CROCODILUS NILOTICUS

C’est de manière endémique que le crocodile du Nil (Crocodilus niloticus) sévit sur le continent africain : à l’est, on en trouve de Madagascar jusqu’à l’Afrique du Sud ; à l’ouest, dans tout le bassin du Niger. Rapide, féroce et inexorable, cet animal compte au nombre des crocodiliens les plus gros et les plus craints de l’espèce. Les spécimens les plus développés atteignent jusqu’à vingt pieds de long et pèsent parfois leurs deux mille cinq cents livres. Placés dans les meilleures conditions, les jeunes grandissent d’environ un pied par an. Une fois arrivées à l’âge de cinquante ans pourtant, ces bêtes croissent plus en poids et en circonférence qu’en longueur proprement dite. Voilà pourquoi la différence de poids entre plusieurs animaux de quinze à seize pieds de long peut atteindre deux cent quatre-vingts livres, soit le poids moyen d’une bête de neuf pieds de long.

En règle générale, le Crocodilus niloticus se nourrit de poisson mais, chasseur actif, il dévore aussi tout ce qu’il peut attraper. Cela va du babouin à la tortue en passant par la gazelle, le gibier d’eau, le crocodile d’à côté, le léopard et l’homme. Les petites proies sont avalées d’un coup. Les grosses sont maintenues sous l’eau jusqu’au moment où elles se noient. Après quoi, elles sont démembrées et dévorées à loisir. Comme d’autres reptiles, le crocodile est incapable de mastiquer.

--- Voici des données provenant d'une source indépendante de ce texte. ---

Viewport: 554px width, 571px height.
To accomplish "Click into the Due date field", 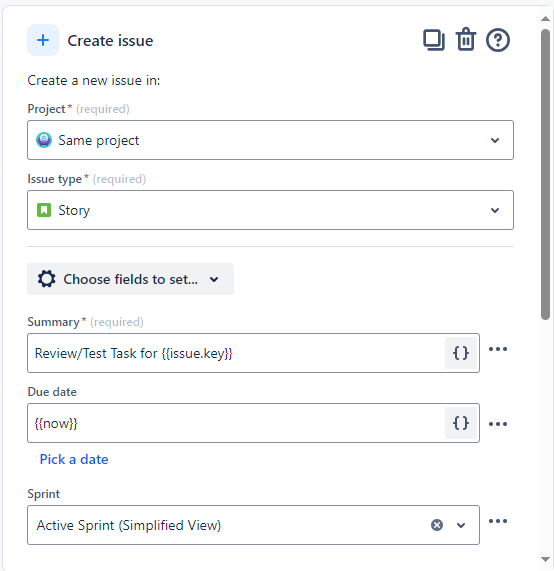I will click(x=236, y=423).
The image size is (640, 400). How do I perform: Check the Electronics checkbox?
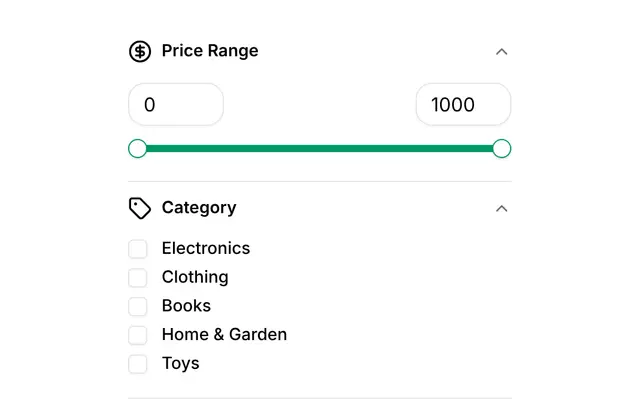(138, 249)
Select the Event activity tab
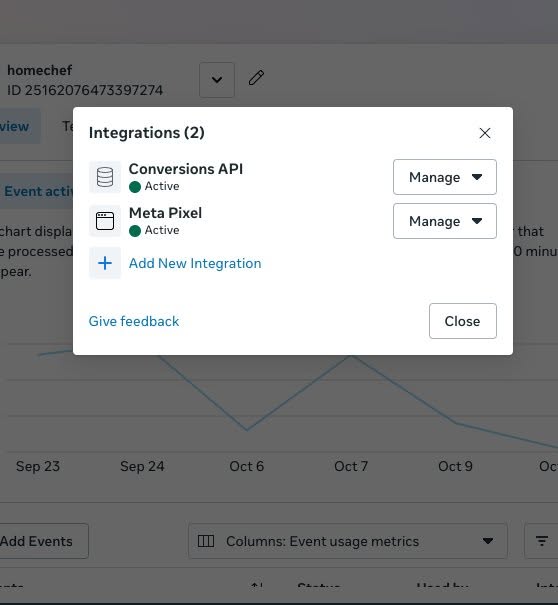Viewport: 558px width, 605px height. [x=37, y=191]
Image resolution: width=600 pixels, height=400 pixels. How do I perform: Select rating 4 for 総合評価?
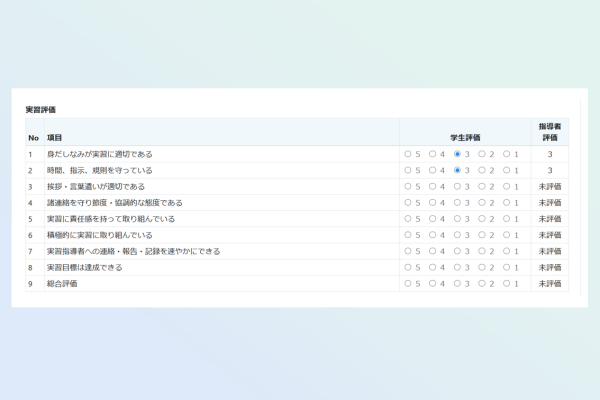(432, 284)
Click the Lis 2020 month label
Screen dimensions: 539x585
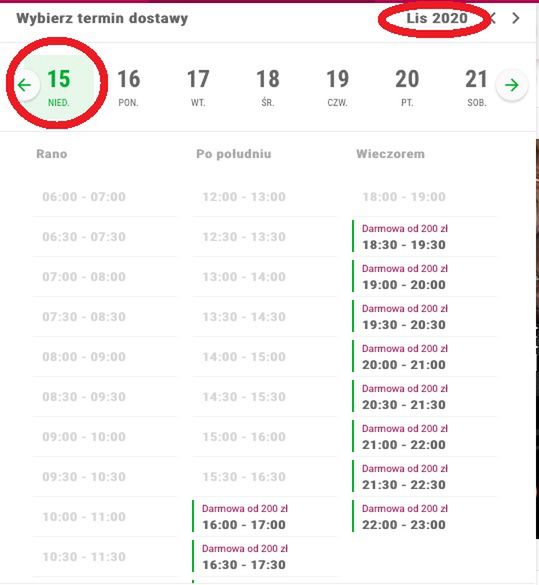(437, 18)
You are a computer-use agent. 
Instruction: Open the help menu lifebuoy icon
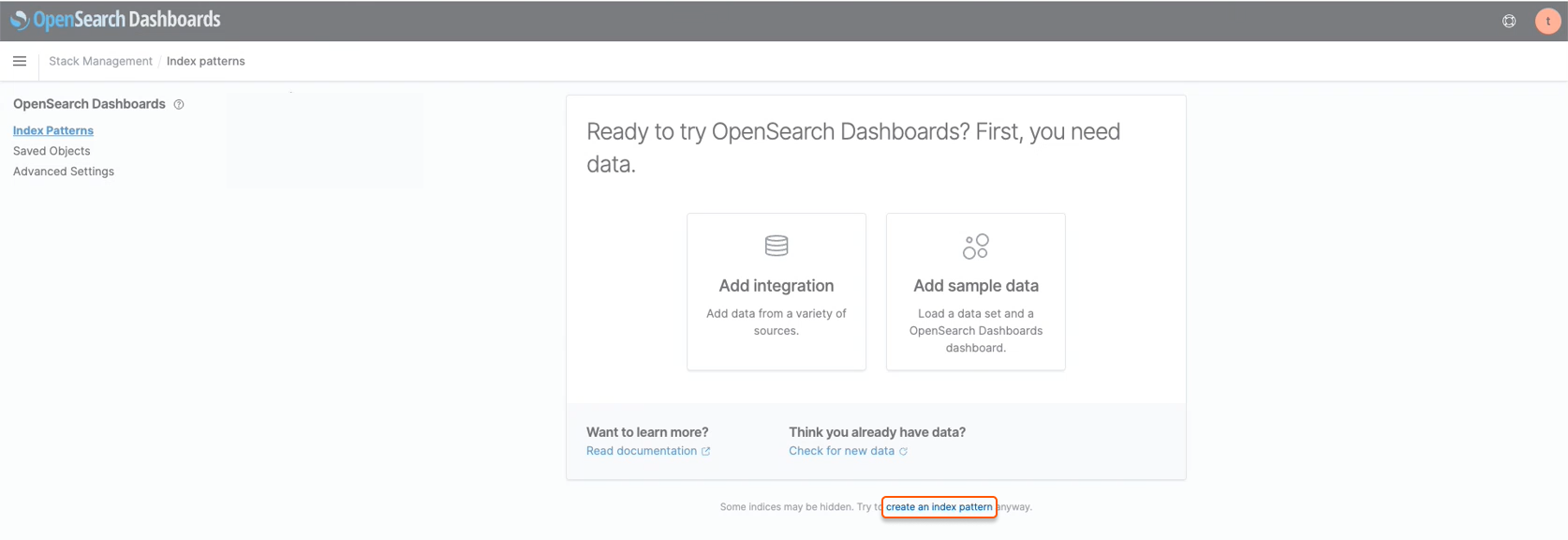click(1509, 21)
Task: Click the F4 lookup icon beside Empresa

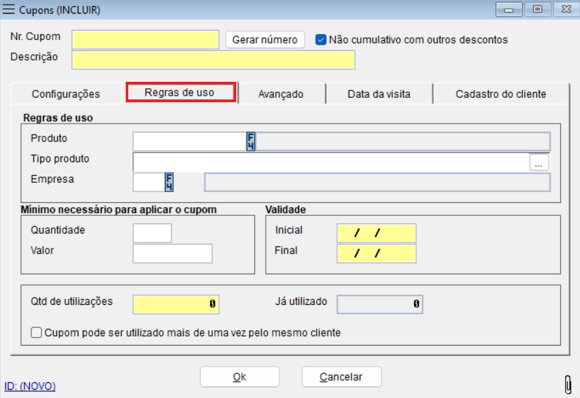Action: pos(169,182)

La peur que les Égyptiens avaient de cet animal s’est, au cours des siècles, transformée en une adoration de type fétichiste – le culte du crocodile. On a retrouvé de grands spécimens momifiés dans les tombes de certains pharaons. Un des rituels en honneur dans la tribu des Igbo Ukwu voulait que l’on sacrifiât régulièrement des chèvres aux divinités du fleuve et que, deux fois par an, l’on donnât des vierges à manger à deux crocodiles au ventre flasque parqués entre quatre murs tout spécialement à cet effet. Au IVe siècle avant Jésus-Christ, les armées de Perdiccas furent décimées par des crocodiles tandis qu’elles traversaient le Nil à Memphis : près d’un millier d’hommes périrent au cours de cet incident. Un siècle plus tard, c’est du moins ce que l’on raconte, le poète grec Callimaque se fit un jour voler sa lyre par un crocodile tandis qu’il composait des vers dans une barque flottant sur le Nil. Entendant de la musique le lendemain matin, il descendit sur la berge du fleuve et là, fut tout étonné de voir une énorme gueule verte sortir des flots… avec son instrument entre les dents ! Le poète se pencha en avant pour le lui reprendre. Bêtement.